As novas idéias do economista-chefe e vice-presidente do Banco Mundial, Joseph Stiglitz, provocaram reações que, no limite, podem dificultar o seu entendimento.
Stiglitz afirma que o Consenso de Washington, a cartilha liberal seguida pela maioria dos países latino-americanos nas décadas de 80 e 90, é insuficiente e, em alguns pontos, equivocada. Ele pede maior atenção às possíveis virtudes da ação do Estado.
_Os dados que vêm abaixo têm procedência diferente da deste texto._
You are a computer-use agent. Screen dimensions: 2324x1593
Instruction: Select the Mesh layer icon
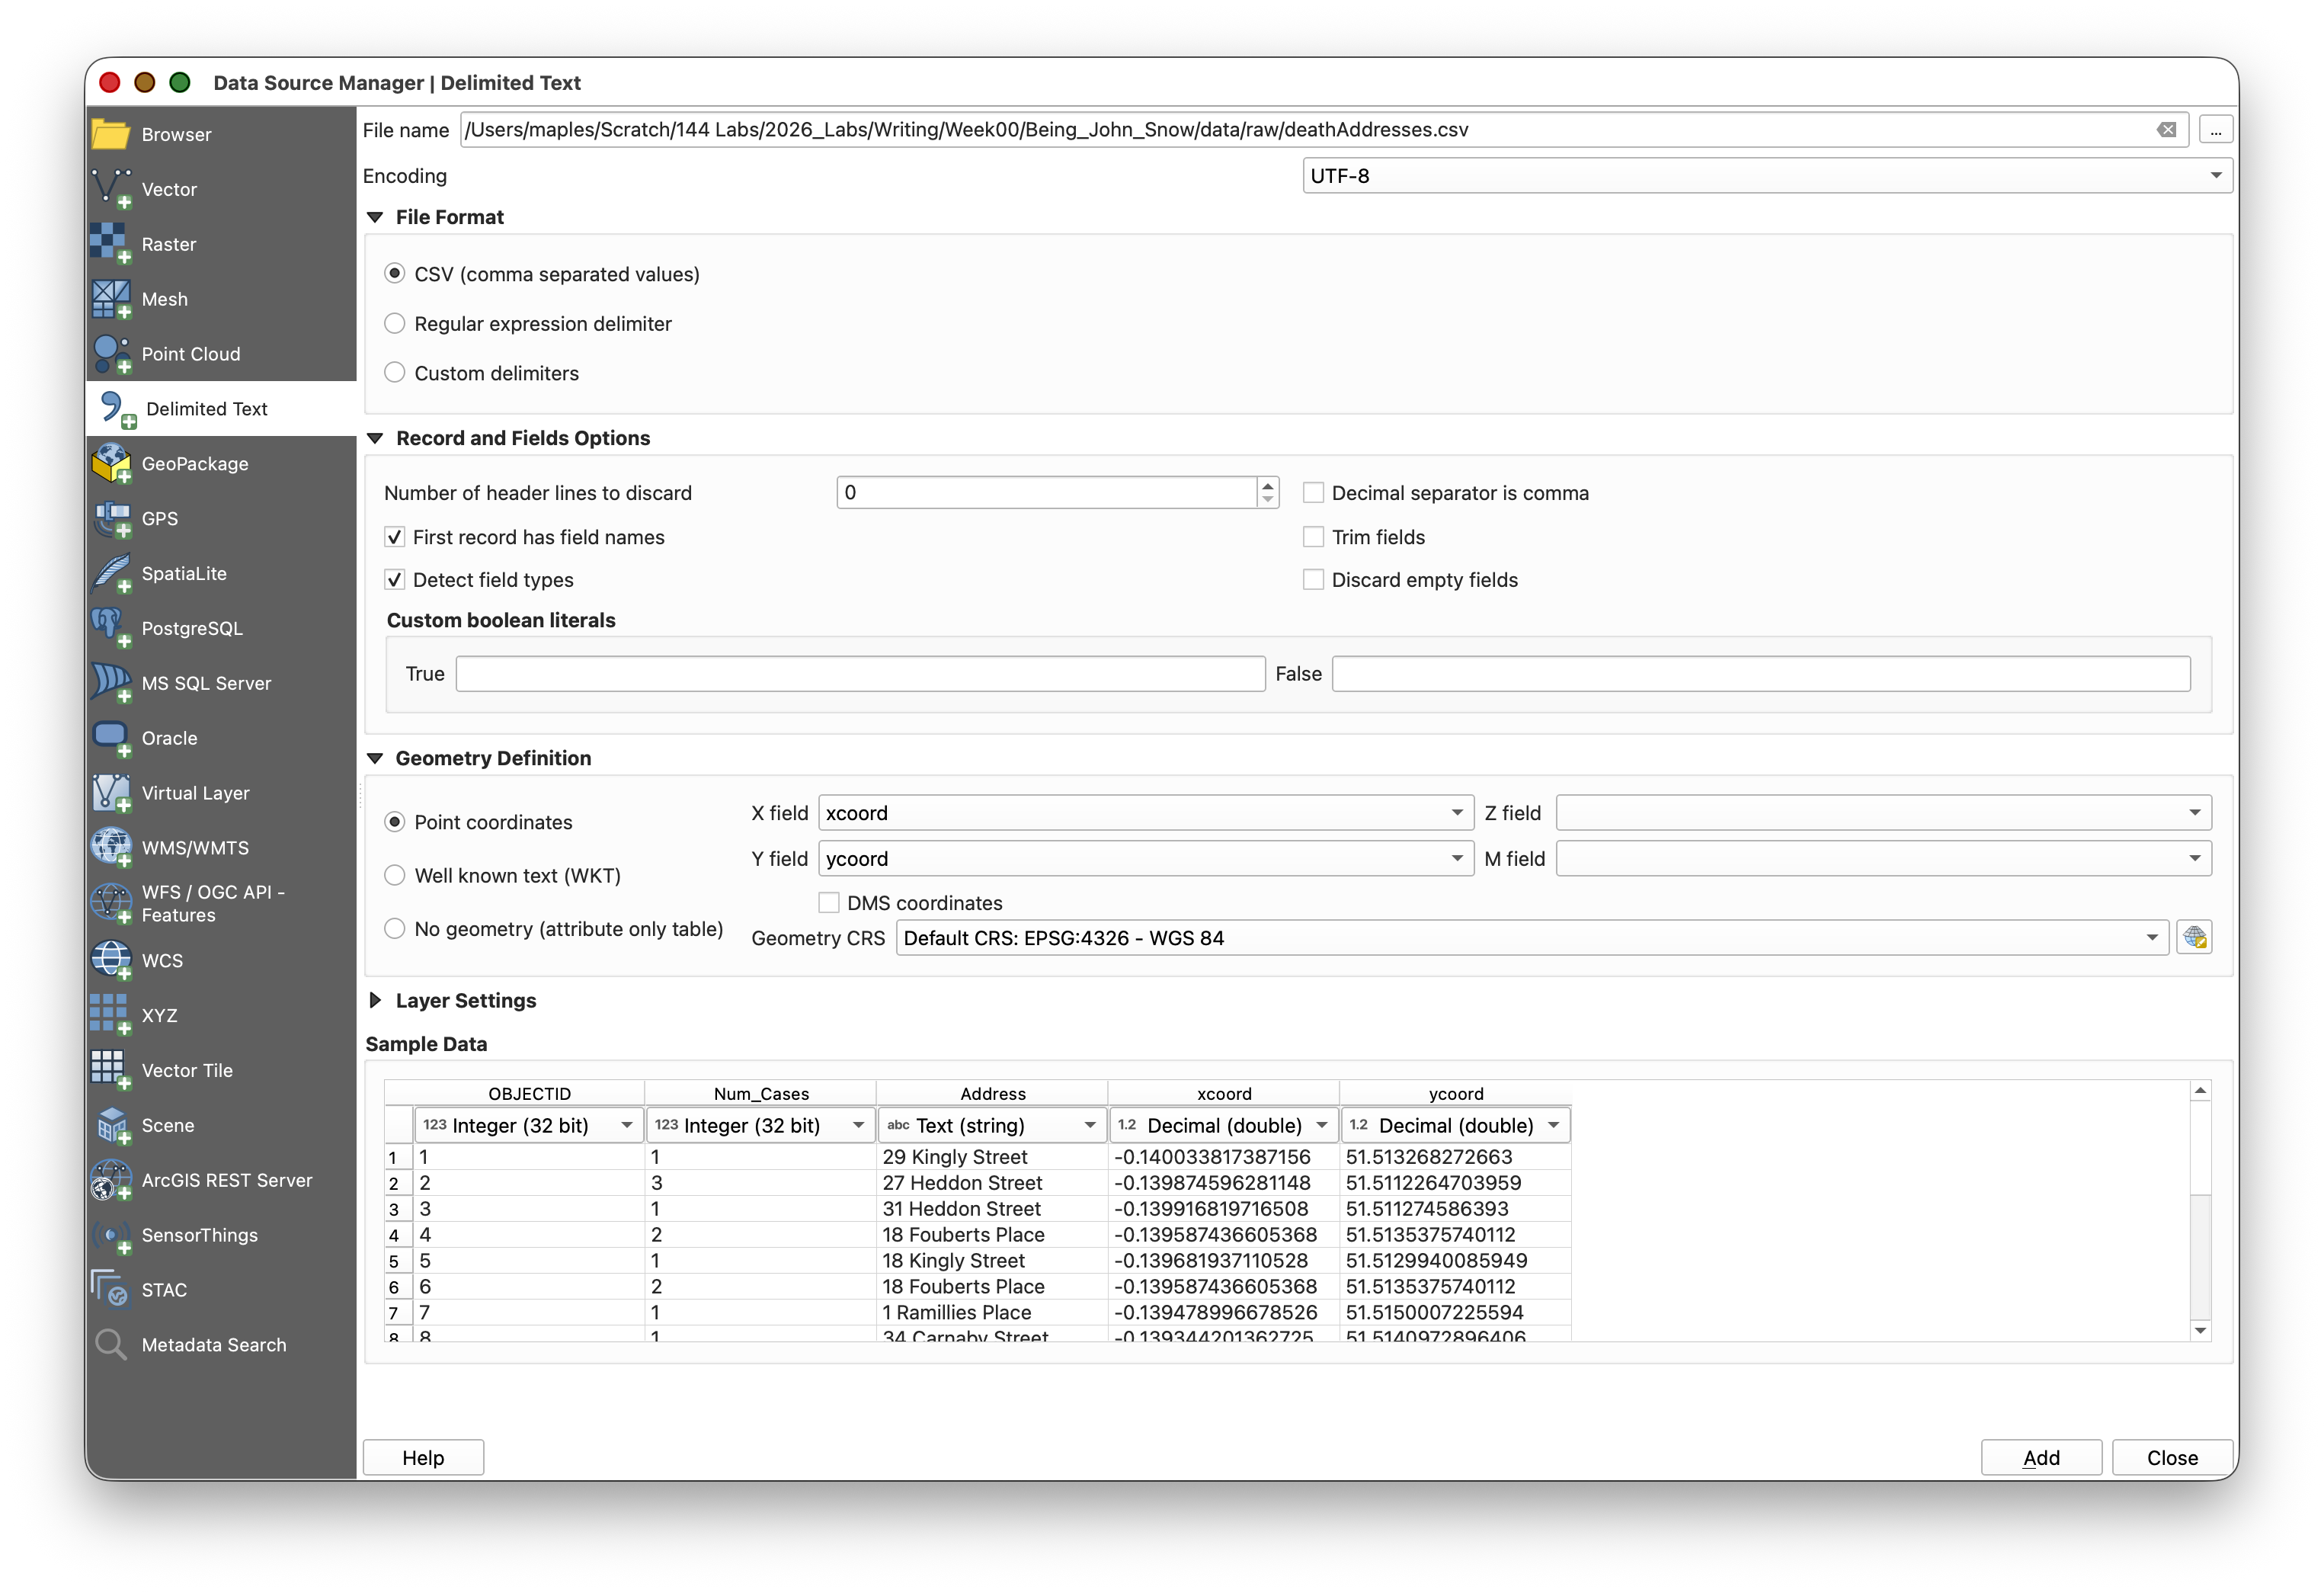pos(111,299)
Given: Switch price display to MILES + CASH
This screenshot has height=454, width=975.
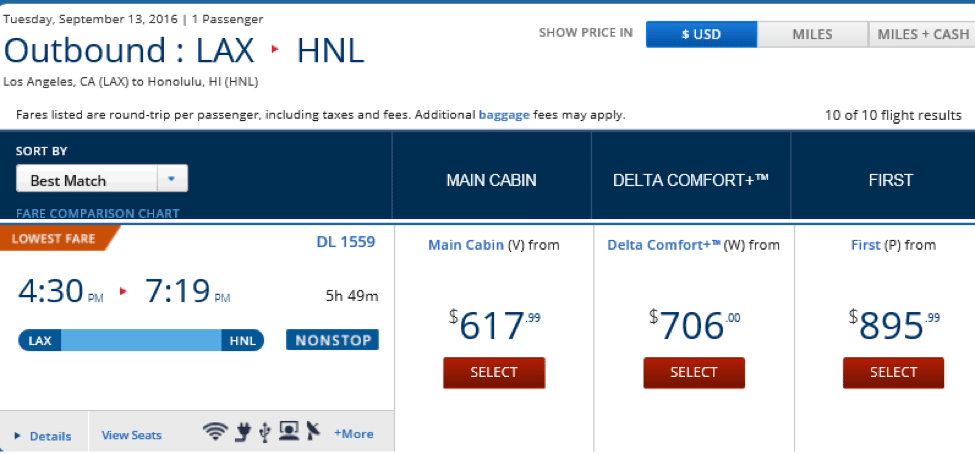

Isso inclui limitações à liberdade dos capitais e mais ênfase em metas de desenvolvimento humano, muitas vezes sacrificadas em nome da obsessão com o combate à inflação.
Essas teses levaram a dois tipos de reação, cujo equívoco começa com a distorção que as idéias de Stiglitz sofrem nas mãos de seus críticos.
O primeiro equívoco é dizer que Stiglitz e o consenso pós-liberal seriam na prática uma volta ao populismo, à idéia perniciosa de que "inflação é bom" ou, no mínimo, de que "alguma inflação é bom". É um truque retórico. Incapazes de rever suas posições, os críticos projetam sobre o próprio Stiglitz a autocrítica que não querem fazer. Mas é razoável dizer que a crítica à obsessão com a inflação, em nome de uma agenda mais ampla, não equivale a negar a estabilidade e querer a volta ao passado.
O segundo equívoco é tomar o discurso de Stiglitz como uma afronta ideológica. Nesse caso, o equívoco está na transformação de um debate político legítimo numa luta do bem contra o mal. A dificuldade não é nova. No início do século, depois da crise de 29, ocorreu uma importante revisão das teorias econômicas liberais, também com incompreensões.
As grandes crises econômicas, aliás, costumam estimular as lideranças responsáveis a buscar políticas ativas, construtivas, capazes de reduzir os custos de um ajuste que seria talvez insuportável se efetivado apenas pelas forças de mercado.
Passada a crise, num movimento em boa medida pendular, quando tudo volta a funcionar, o respeito ao mercado também retoma vigor.
A oposição ao ultraliberalismo é legítima, a crítica ao mercado não é irracional. E, no longo prazo, é possível que todos sejam liberais.